Using a remote and taking self-portraits with his camera, Mahdy says that his technique of photography is less precise then it would be if he was shooting another subject

“It is as if I am shooting blind” he says “I have to take the same image again and again to get it right.”

Once he has the motif, he repeats the image in layers, manipulate it on black background to make the shadows disappear and to bring out the highlights, and finally, in a meditative state, he creates the patterns When Mahdy first discovered the technique, he says he thought the possibilities of it were endless

He began in 2012 with his first solo show, One, Wahed, Yi, Eins, Alpha, where he used his entire body to explore the concept of oneness in many spiritual schools of thought and to fuse the physical with the ethereal to create transcendent art. His second show was in some ways more refined, and in other ways, more reflective of his internal state

He was by his own admission more conflicted with the second show and looking back, he says, he was more conscious of the way they came out “I got stuck with the last show,” he says “I was not controlling how the image would come. They were becoming slightly aggressive.”

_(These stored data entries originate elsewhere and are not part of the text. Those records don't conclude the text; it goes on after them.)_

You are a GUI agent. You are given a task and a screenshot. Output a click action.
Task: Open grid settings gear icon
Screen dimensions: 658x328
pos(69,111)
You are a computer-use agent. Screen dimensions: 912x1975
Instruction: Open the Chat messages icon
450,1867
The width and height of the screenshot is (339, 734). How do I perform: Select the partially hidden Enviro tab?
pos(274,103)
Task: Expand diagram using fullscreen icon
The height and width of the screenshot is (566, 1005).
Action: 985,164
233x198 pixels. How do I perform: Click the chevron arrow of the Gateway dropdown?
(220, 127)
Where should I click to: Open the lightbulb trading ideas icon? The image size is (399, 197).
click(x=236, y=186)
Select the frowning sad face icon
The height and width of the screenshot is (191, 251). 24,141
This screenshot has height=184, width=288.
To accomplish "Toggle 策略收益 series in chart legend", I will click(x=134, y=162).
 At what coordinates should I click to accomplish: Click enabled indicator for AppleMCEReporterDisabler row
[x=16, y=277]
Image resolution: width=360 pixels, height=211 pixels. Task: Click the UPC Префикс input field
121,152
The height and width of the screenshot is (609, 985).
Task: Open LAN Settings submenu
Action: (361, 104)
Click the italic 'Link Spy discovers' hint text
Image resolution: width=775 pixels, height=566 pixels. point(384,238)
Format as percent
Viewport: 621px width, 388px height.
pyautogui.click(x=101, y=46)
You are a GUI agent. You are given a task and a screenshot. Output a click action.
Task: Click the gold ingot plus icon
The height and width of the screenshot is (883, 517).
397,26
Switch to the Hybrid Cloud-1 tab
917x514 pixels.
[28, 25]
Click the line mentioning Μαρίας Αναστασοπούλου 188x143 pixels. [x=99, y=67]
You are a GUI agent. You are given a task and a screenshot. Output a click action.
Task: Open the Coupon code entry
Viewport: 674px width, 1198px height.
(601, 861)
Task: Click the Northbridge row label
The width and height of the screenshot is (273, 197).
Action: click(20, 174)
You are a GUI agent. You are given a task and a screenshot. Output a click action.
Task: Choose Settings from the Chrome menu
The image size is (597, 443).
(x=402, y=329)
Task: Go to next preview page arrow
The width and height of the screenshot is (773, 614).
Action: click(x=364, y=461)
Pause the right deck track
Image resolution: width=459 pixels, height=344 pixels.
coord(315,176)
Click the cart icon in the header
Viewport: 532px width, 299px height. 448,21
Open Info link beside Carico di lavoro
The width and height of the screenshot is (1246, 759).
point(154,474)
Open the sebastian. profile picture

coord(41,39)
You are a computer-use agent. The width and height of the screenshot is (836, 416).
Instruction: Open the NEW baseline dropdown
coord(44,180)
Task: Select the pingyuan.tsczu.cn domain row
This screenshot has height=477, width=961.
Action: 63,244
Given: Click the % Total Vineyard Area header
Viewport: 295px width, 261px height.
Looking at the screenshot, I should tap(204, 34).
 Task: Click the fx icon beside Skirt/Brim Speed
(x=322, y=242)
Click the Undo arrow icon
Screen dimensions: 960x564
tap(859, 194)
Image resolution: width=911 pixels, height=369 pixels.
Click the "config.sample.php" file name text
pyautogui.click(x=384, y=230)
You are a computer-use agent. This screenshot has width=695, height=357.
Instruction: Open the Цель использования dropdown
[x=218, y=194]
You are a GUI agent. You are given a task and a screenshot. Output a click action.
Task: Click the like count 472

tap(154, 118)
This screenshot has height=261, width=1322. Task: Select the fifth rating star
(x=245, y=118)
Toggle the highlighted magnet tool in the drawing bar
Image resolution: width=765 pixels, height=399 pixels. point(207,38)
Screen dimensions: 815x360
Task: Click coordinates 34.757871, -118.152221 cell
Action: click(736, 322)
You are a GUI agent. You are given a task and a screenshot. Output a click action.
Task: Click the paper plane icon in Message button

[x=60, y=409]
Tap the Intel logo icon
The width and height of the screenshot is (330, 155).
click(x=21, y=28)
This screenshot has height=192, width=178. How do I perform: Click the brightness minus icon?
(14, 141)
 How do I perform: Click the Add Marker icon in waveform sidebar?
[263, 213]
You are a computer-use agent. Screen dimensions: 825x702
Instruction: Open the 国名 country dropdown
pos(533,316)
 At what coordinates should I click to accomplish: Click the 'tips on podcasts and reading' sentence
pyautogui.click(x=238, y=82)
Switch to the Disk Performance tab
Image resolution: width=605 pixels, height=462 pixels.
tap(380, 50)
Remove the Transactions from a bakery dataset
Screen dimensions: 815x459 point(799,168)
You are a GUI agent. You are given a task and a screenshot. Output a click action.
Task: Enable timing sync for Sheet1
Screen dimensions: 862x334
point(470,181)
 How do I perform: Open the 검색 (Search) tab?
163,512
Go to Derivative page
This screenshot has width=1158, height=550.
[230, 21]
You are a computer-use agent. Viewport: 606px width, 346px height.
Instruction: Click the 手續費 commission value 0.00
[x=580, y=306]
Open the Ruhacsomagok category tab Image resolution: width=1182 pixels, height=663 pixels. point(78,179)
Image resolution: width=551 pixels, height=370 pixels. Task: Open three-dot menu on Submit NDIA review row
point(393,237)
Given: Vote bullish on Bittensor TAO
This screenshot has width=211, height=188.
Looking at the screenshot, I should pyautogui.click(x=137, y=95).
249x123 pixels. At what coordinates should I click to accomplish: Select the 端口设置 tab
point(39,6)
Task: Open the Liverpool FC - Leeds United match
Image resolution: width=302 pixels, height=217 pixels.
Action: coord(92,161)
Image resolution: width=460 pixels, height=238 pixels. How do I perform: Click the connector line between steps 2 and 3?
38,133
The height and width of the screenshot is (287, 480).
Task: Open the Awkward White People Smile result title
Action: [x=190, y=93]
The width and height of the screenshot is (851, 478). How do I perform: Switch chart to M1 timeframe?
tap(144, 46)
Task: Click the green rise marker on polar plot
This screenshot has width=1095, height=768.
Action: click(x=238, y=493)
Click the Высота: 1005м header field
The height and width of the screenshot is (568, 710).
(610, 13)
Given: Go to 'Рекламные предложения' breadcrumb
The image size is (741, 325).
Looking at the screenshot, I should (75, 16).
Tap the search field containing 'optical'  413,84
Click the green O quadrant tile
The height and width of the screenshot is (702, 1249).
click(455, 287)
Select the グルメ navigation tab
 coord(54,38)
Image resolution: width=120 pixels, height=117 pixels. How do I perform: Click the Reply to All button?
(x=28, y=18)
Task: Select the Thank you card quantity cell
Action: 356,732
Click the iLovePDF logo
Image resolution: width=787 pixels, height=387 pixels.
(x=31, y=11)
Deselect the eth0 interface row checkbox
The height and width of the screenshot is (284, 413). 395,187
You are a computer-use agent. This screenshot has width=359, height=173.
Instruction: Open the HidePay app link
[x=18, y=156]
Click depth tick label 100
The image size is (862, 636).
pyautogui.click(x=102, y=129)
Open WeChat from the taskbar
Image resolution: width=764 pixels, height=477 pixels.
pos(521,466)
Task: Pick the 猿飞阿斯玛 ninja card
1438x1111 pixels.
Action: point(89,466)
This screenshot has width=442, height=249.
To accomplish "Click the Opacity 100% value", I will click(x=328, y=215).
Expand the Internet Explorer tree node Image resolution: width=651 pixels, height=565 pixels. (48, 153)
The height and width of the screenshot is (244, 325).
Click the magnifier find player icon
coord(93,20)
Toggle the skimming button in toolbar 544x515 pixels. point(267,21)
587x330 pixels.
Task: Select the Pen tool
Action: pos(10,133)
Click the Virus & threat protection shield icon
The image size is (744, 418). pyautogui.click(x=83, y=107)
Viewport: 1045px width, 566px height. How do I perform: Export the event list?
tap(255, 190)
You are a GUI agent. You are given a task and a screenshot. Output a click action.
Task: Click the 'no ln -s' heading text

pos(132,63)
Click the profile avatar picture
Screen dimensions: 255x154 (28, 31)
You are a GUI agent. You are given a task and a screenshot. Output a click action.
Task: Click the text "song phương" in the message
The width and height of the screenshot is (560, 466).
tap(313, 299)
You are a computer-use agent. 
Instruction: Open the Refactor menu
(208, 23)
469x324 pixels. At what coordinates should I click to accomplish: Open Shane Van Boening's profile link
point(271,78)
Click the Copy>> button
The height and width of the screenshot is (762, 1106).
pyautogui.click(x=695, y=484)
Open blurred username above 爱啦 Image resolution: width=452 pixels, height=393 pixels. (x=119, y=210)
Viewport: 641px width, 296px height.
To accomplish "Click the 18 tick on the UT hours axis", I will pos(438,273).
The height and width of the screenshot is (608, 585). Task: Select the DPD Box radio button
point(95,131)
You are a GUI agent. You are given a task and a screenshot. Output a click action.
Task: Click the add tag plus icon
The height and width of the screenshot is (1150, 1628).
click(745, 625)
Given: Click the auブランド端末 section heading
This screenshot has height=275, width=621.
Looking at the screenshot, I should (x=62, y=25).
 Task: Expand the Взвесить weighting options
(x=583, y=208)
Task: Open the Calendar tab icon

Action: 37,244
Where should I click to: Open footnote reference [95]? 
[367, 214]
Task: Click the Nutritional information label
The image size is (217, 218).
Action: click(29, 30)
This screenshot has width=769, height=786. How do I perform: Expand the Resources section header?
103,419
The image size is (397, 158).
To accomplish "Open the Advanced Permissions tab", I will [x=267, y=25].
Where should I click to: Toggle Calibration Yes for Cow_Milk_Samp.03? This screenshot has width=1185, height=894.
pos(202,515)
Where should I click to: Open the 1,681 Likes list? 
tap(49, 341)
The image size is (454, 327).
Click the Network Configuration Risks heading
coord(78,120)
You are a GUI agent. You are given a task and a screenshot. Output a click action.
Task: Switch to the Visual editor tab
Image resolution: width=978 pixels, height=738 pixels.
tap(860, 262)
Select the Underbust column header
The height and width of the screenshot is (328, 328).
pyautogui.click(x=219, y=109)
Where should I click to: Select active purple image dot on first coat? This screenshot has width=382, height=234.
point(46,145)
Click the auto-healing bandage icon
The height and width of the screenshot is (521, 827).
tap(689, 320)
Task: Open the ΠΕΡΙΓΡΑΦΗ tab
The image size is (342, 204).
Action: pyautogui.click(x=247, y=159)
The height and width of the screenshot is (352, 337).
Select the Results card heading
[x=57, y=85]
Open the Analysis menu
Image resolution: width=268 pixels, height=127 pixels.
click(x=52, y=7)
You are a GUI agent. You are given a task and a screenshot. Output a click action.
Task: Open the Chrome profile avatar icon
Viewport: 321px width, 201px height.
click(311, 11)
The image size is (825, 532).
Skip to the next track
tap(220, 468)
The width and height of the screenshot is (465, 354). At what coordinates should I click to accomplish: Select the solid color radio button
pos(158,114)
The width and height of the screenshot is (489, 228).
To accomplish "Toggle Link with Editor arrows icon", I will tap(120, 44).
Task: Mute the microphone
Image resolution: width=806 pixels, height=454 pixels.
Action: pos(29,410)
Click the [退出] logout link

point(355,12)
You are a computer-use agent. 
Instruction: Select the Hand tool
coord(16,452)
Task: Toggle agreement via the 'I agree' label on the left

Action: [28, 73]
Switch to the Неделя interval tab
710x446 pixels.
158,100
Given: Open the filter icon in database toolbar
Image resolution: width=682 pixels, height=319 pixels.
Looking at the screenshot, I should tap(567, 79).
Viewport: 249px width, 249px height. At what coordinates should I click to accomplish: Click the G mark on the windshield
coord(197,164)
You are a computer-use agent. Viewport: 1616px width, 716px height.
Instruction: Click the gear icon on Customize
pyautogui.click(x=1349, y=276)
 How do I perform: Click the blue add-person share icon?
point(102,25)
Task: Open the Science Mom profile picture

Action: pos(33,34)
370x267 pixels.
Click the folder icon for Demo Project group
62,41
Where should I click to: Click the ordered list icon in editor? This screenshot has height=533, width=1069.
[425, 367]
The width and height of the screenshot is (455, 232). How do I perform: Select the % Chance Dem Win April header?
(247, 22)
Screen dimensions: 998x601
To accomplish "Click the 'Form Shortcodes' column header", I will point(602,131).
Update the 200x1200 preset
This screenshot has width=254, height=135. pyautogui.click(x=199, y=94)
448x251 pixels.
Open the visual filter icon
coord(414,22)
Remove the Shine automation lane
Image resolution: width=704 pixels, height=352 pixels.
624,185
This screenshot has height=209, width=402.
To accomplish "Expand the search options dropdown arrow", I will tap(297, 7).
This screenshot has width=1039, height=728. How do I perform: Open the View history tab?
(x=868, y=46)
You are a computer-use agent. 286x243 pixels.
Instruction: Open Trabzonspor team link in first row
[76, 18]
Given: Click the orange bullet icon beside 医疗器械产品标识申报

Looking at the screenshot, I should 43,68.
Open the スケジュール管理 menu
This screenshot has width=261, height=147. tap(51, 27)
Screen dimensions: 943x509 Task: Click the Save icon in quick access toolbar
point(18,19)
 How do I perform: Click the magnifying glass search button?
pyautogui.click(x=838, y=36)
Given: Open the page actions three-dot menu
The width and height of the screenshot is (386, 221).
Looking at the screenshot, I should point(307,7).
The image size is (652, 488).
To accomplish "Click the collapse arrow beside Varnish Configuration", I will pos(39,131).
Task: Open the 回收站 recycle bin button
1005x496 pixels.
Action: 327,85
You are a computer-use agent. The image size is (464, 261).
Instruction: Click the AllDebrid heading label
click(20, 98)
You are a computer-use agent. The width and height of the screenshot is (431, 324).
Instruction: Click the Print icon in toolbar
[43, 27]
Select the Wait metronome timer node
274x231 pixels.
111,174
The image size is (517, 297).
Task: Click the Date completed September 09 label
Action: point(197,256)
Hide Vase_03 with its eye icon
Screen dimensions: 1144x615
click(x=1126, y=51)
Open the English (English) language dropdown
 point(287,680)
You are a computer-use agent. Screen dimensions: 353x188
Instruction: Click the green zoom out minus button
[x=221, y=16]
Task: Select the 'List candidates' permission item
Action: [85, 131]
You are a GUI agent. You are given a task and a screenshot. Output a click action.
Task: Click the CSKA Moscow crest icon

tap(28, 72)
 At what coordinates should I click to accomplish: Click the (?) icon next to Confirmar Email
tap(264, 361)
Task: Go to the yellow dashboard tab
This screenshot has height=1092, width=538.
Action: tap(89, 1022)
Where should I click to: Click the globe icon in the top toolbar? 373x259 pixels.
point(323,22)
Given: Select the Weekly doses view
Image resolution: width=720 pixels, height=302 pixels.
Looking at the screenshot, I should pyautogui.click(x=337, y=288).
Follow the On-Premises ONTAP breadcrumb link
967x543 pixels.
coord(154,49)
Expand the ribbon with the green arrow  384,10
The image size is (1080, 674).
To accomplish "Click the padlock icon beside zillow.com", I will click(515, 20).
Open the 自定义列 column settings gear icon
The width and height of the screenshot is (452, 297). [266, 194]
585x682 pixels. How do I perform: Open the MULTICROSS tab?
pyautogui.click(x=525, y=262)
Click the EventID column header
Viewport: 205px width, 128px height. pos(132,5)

The images are skillfully created pieces of art as well as being deeply contemplative and carefully considered works. He has taken symbols and patterns that are loaded with meaning and association and given them a new angle with his photography- a feat that allows him to claim his place as a promising, emerging contemporary artist.

He says, “In the end I want to create spiritual art that pulls someone in to interact with it. The viewer can see what they feel and their minds can float around freely within it. That’s what I want”

Hazem Mahdy is Egyptian and lives and works in Dubai. He was born in 1986 in Sharjah. In 2014 he graduated with a Bachelor of Film Production from the SAE Institute, Dubai, and in 2009, he received his Bachelor of Arts in Photography from the American University in Dubai (AUD)

Attaining Moksha: Photography as Enlightenment, an exhibition of Mahdy’s work, including from his early practice, was on display at AUD’s Rotunda Gallery in 2015.